Senior Site Reliability Engineer (SRE) - remote

Posted 3 years ago
Stack Overflow

Cribl Inc is looking for a Senior Site Reliability Engineer (SRE). We are a fast-growing, remote-first company with a mission to unlock the value of all observability data. At our core, we believe in shipping phenomenal products and doing good by our customers and communities. We provide our customers with a new and unprecedented level of observability, intelligence, and control over their real-time data. We're backed by Sequoia and CRV, and our products are deployed in some of the largest organizations in the world processing 100s of TB and PB of IT &Security data, and managed by Site Reliability Engineers, System Engineers, and Technical Operations teams.

Responsibilities:

  • You will work with engineers to ensure that the designed solution responds to non-functional requirements such as availability, performance, security, and maintainability.
  • Improve the reliability of our systems by working with engineers to ensure that the software delivery pipeline is as efficient as possible.
  • Mentor our engineers to achieve more than they thought possible. You enjoy making other teams successful and are fulfilled through the success of others.
  • You will write and update documentation, including runbooks/playbooks
  • You will automate work including infrastructure needs, testing, failover solutions, failure mitigation, and much more
  • You will debug complex problems across an entire stack and creating solid solutions

Minimum Requirements:

  • 7+ years experience with software engineering, software development, or system operations
  • Experience building, and operating large-scale production systems
  • Knowledge of Container technologies, Python, Go, Java/JS/TS & source control (Git, GitHub)
  • Experience working with container deployment and orchestration technologies with knowledge of fundamentals including service discovery, deployments, monitoring, scheduling, and load balancing.
  • Understanding of Systems programming (network stack, file system, OS services) and networking (L2 vs. L3, network architecture, VLANs)
  • Experience identifying performance bottlenecks, identifying anomalous system behavior, and resolving root cause of service issues.
  • You have skills to work across teams and functions to influence design, operations and deployment of available software.

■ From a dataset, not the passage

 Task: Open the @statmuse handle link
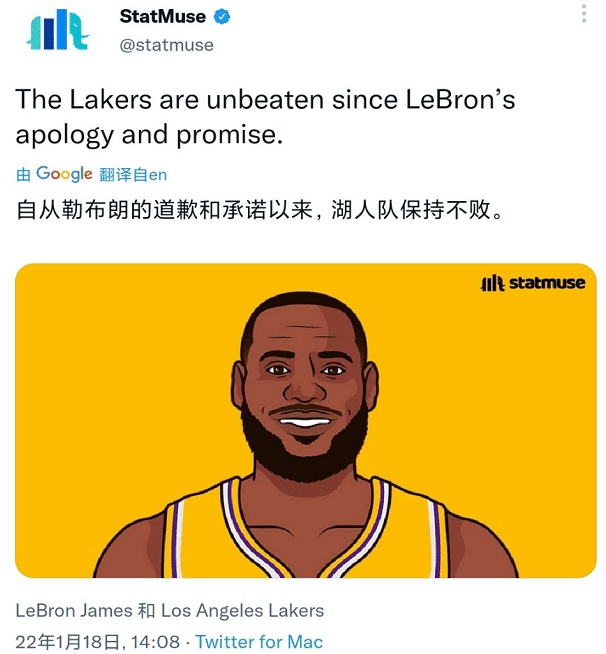click(166, 45)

Bonus Points/Preferred Skills:

  • Experience with development and deployment in a hosted cloud environment, preferably AWS &GCP.
  • Experience with running containerized environments and understanding of multi-tenancy and security implications.
  • Experience with optimized and scalable software that operates on a large number of nodes.
  • Experience with monitoring and observability tools and applications, such as Splunk, Data Dog or Elastic Search.
  • Experience automating infrastructure, testing, and deployments using tools like Cloud Formation, Chef, or Terraform and can explain the Infrastructure as Code paradigm

What we offer:

  • Competitive Salary
  • Stock Options
  • Medical, dental, and vision insurance
  • Flexible spending account (FSA)
  • 401(k) plan offered
  • Parental Leave
  • Professional Development and Career Growth
  • Generous Vacation and Holiday Policy, including 2 Floating Holidays to use for holidays you observe
  • Social Responsibility Employee Group that reflects our value-driven company culture

Diversity drives innovation, enables better decisions to support our customers, and inspires change for the better. We’re building a culture where differences are valued and welcomed. We work together to bring out the best in each other. All qualified applicants will receive consideration for employment without regard to race, color, religion, sex, sexual orientation, gender identity, national origin, or any other applicable legally protected characteristics in the location in which the candidate is applying.